Und Jesus behauptet steif und fest, wenn er mal auferstanden ist, dann ist es da. Und Paulus schreibt seine Briefe auch so, als wenn der Traum des Psalmschreibers schon Wirklichkeit sei.

Wenn das Heil der Welt da wäre

Der Psalmschreiber dachte: wenn das Heil der Welt da wäre, dann wäre der Tod, der hier das größte Problem des Psalms ist, erledigt. Und Paulus hat diesen Psalm offenbar gelesen, denn er sagt 1. Korinther 15,55

55 »Wo ist, Tod, dein Sieg? Wo ist, Tod, dein Stachel?«

Und natürlich dachte der Psalmschreiber, wenn das Heil der Welt da ist, dann müssten die Menschen doch irgendwie wunschlos glücklich sein. Wie naiv! Natürlich schreibt vor allem Johannes immer wieder von der perfekten Freude der Gläubigen (Jh 16,22+24; Jh 17,13;), aber die Gläubigen verstehen das doch eher als Metapher denn als etwas, was gründlichen Einfluss auf ihr Leben haben kann.

Ach, vermutlich wäre der Psalmschreiber enttäuscht, wenn er miterleben müsste, dass das Heil der Welt da ist und man die Klagerei aus dem ersten Teil des Psalms eigentlich sein lassen könnte – und Paulus schreibt ja auch ausdrücklich: 1. Korinther 3,22

22Es sei Paulus oder Apollos oder Kephas, es sei Welt oder Leben oder Tod, es sei Gegenwärtiges oder Zukünftiges; alles ist euer,

Und das ist ja das, was auch der Psalmschreiber erhoffte: Psalm 102,20–21

20Denn der HERR hat herniedergeblickt von der Höhe seines Heiligtums, er hat herabgeschaut vom Himmel auf die Erde,

21um zu hören das Seufzen des Gefangenen, um zu lösen die Kinder des Todes,

Ach, der Psalmschreiber wäre sich nicht zufrieden, wenn er sähe, wie wenig frei die Generation ist, für die er geschrieben hat - obwohl Jesus ja auch gesagt hat: Die Wahrheit wird euch frei machen (Jh 8,32).

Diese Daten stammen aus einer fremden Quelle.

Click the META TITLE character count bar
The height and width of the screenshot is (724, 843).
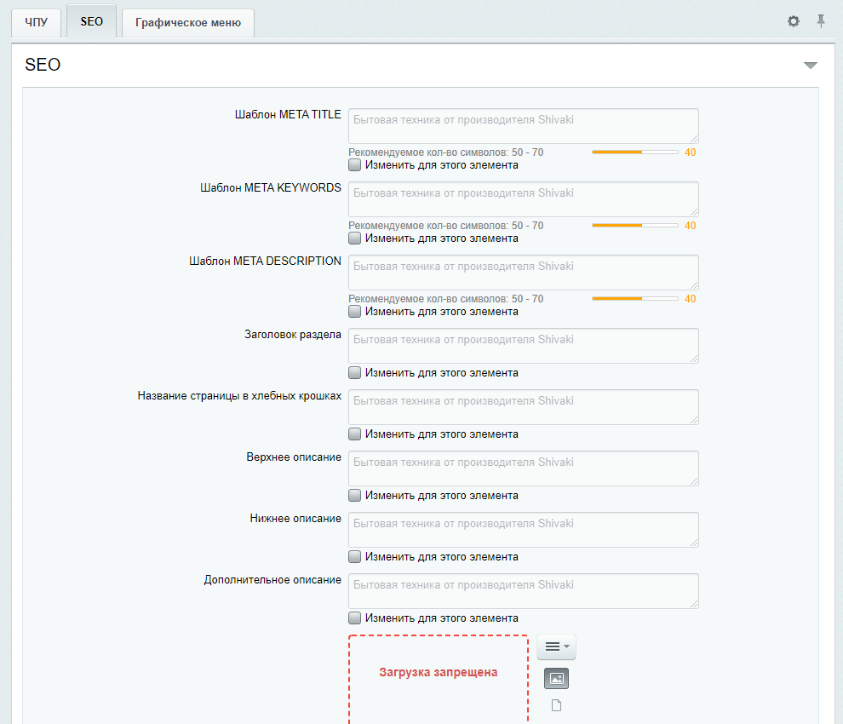(x=635, y=152)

Und wie unterdrückt die Christen sind, wo doch auch Paulus schon gefragt hat: Wenn Gott für uns ist, wer kann dann gegen uns sein?

Schlusswort

Der Psalm ist als Entwurf für Gebete also hinfällig. Man braucht nicht mehr für das Heil der Welt zu beten, es ist nämlich bereits Realität.

Aber damit der Psalmschreiber nicht ganz umsonst gearbeitet hat, könnte man vielleicht ein bisschen mehr aus dem Heil der Welt machen. Denn wenn so wenig Erlösung da ist, dann ist ja letztlich auch Jesus umsonst gestorben.

Wenn nun der Psalm als Gebetsentwurf hinfällig ist, wozu steht er dann noch in der Bibel?

Wenn Sie nicht drauf kommen, lesen Sie einfach diesen Artikel noch einmal von vorne.

Der Psalm steht noch immer in der Bibel, um darauf hinzuweisen, dass er selbst jetzt überflüssig ist.